:: DATA TO USE ::
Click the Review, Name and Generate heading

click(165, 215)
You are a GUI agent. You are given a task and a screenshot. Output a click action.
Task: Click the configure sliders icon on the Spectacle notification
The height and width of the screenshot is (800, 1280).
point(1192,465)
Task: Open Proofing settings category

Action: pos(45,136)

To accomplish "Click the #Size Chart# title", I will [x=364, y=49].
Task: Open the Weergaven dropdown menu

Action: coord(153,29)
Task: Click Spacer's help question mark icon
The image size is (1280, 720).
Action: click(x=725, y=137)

...

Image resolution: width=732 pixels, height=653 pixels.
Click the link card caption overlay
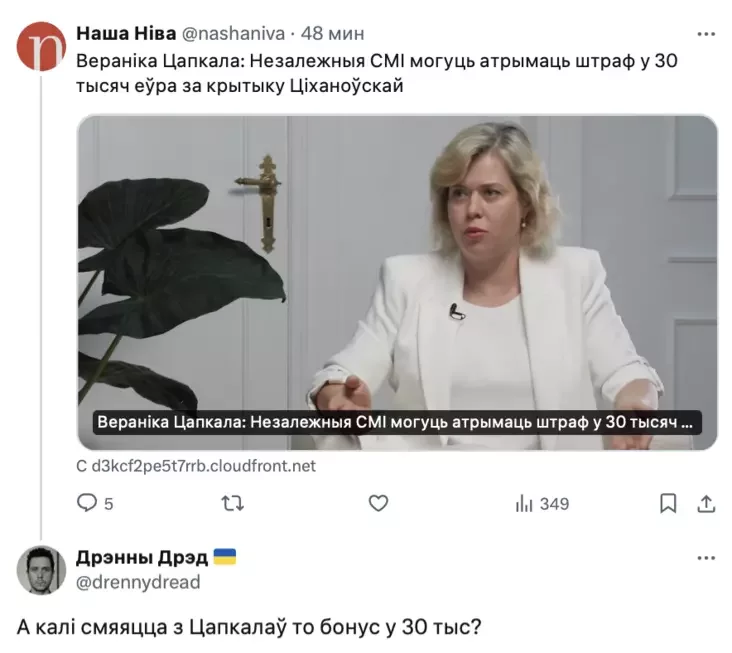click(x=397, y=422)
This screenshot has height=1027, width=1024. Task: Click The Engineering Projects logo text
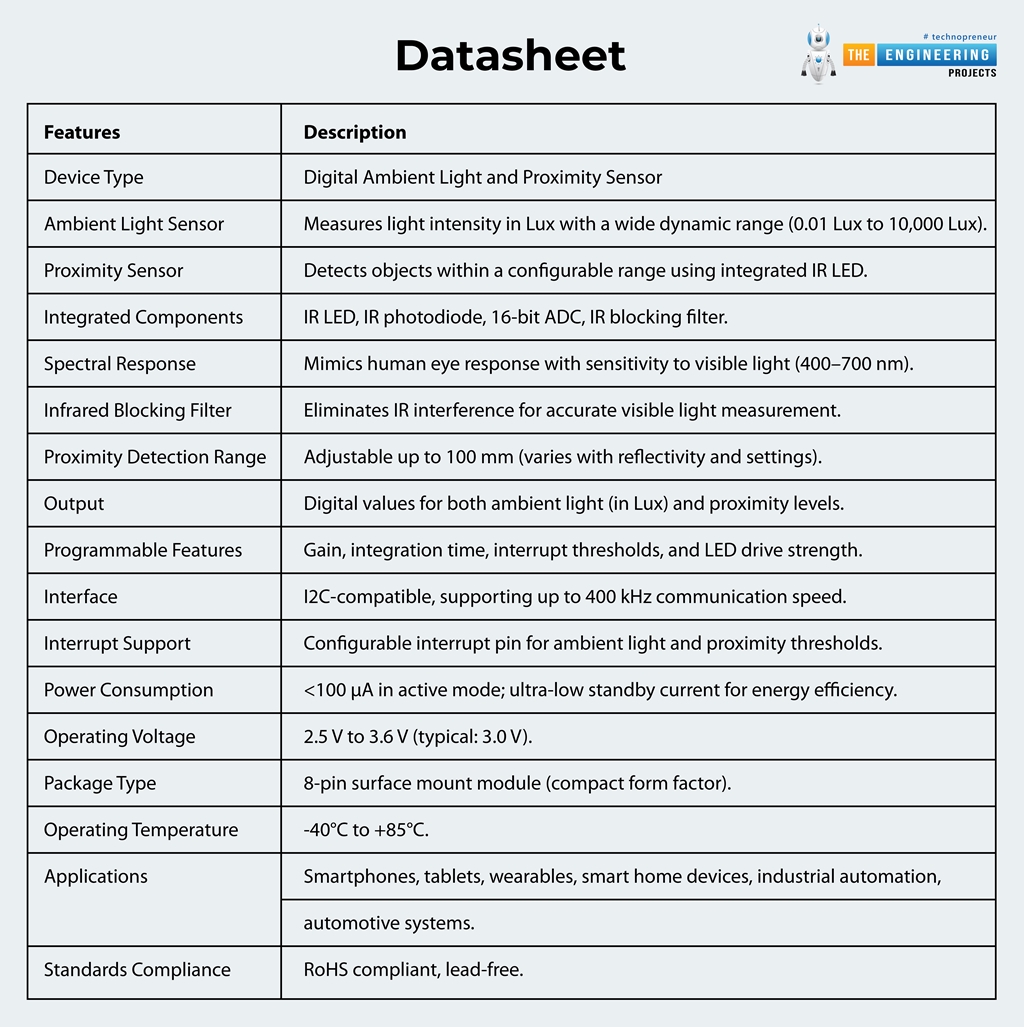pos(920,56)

---

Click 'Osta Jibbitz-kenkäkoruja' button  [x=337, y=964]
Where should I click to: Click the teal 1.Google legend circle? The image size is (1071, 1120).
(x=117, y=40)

:: WHAT YOU HAVE TO DO ::
Copy the records verbatim, from the line that contains "Click 'Osta Jibbitz-kenkäkoruja'" through the line that contains "(x=117, y=40)", and give nothing else.

:: CORRECT RESULT ::
Click 'Osta Jibbitz-kenkäkoruja' button  [x=337, y=964]
Where should I click to: Click the teal 1.Google legend circle? The image size is (1071, 1120).
(x=117, y=40)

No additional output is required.